I giochi e le sfide dei tre angeli di Loredana

I giochi e le sfide dei tre angeli di Loredana

È una questione di «parola», impegno e responsabilità. Che nulla nega alla creatività ma che anzi la nutre e determina. È in questo ordine, dove pensiero e azione sono legati a filo doppio, che si colloca l'avventura di Loredana Cerveglieri. La sua pittura è «elegante, consapevole, ricercata, ma la questione dello stile o, se preferiamo, l'isolamento dello stile all'interno dei confini della pittura come ricerca estetica pura, non le basta o, per meglio dire, non le bastava» suggerisce Martina Corgnati, curatrice della mostra antologica dedicata all'artista alla galleria Carlo Carrà di palazzo Guasco (Alessandria, fino al 28 giugno 2009).
Se le arti, nessuna esclusa, con l'avvento della «glaciazione» postmoderna si sono trovate a mercanteggiare su quanto prima non era sottoposto ad alcun dazio, la possibilità di essere affermative o negative, la Cerveglieri ha sempre esercitato questo diritto. Armata di spirito critico e ironia ma soprattutto di fiducia nell'arte e nella bellezza. Per questo la mostra «Il cielo sopra la pittura» ricuce aspirazioni e orizzonti dell'artista in un diaframma ove il rincorrersi della luce e del tempo genera incursioni in quello spazio liminale proprio di ogni uomo.
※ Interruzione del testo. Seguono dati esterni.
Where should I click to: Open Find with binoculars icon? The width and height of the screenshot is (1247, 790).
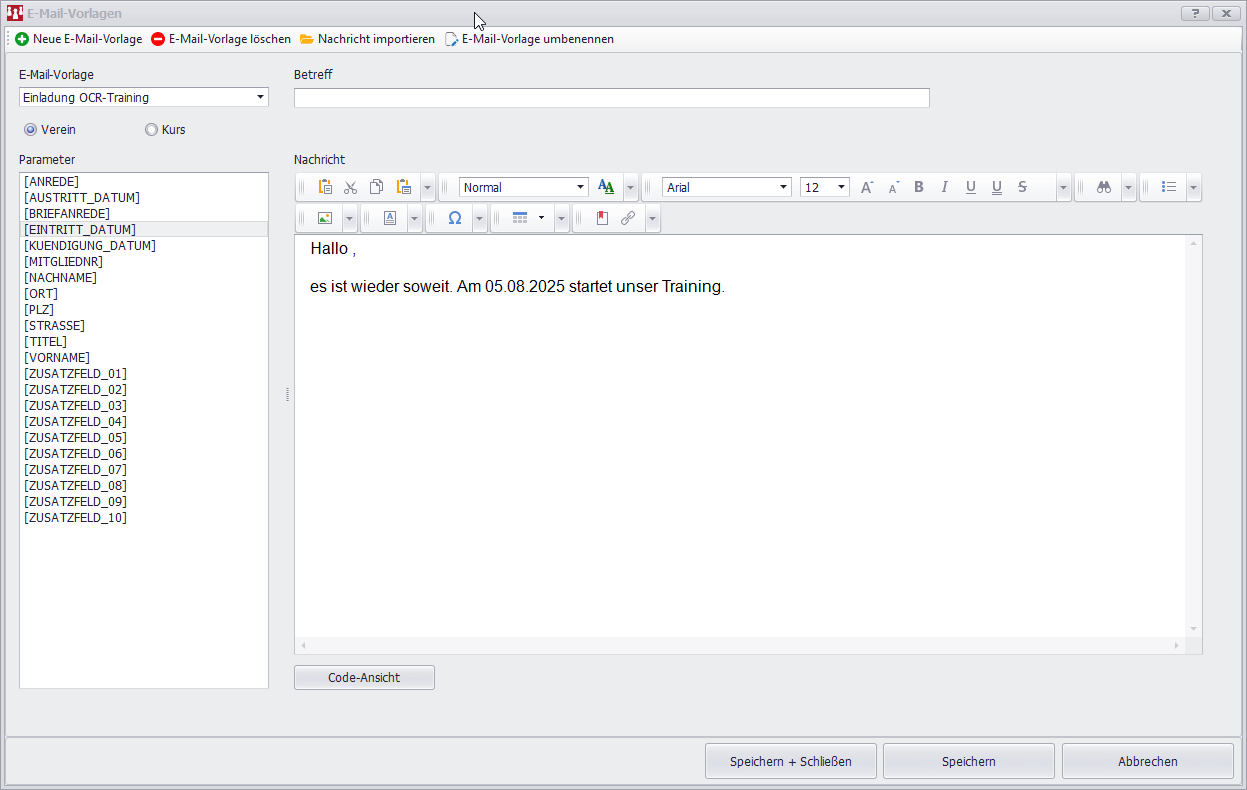1104,187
Spazio che è storia, calore, materia e spesso anche errore. Spazio che è visione, tensione e anelito verso un'altezza che trascende convenzioni e corvée grazie a poesia, arte e musica.
A guarire la distanza tra terra e cielo sono Melisante, Didirè ed Elités, gli angeli di Loredana Cerveglieri, che nei loro nomi serbano il mistero di giochi e sfide librandosi negli scenari più vasti, ma senza restare soggiogati dalla trama simbolica che la loro identità custodisce. Su tavole e polittici, crocevia di tecniche distanti come la foglia a oro e l'assemblage, eccoli iniziare la propria danza al ritmo di un'evocazione, un'assonanza o di un gioco di parole. Il primo degli angeli - segni epurati di vezzi narrativi - a fare la sua comparsa è Melisante, il più miltoniano dei tre, che tra biglie e carri armati si rivela amante della sfida e ancor più della vittoria, ma anche sensibile allo splendore degli astri, alla musica e alla poesia. I suoi slanci sono, invece, impossibili a Didirè, che tra timori e incertezze spezza quelle possibilità di bellezza che con Elités si fanno necessariamente singolari. A questo angelo spetta il compito, dopo uno slalom tra feticci causticamente pop - dalla scarpa col tacco allo Chanel N. 5 - di tracciare le rotte verso «Le città del sole». Spazi immaginifici dove si riconoscono episodi europei, sono il luogo deputato per la fondazione di un nuovo domani.

Un futuro da cercare e da proteggere perché in agguato vi sono ancora volgarità e consumismo, capaci di corrodere, magari con inattesi cirri di insaccati, l'oro di quegli angeli cui la Cerveglieri affida nel suo ciclo, ancora oggi in corso, moniti e speranze.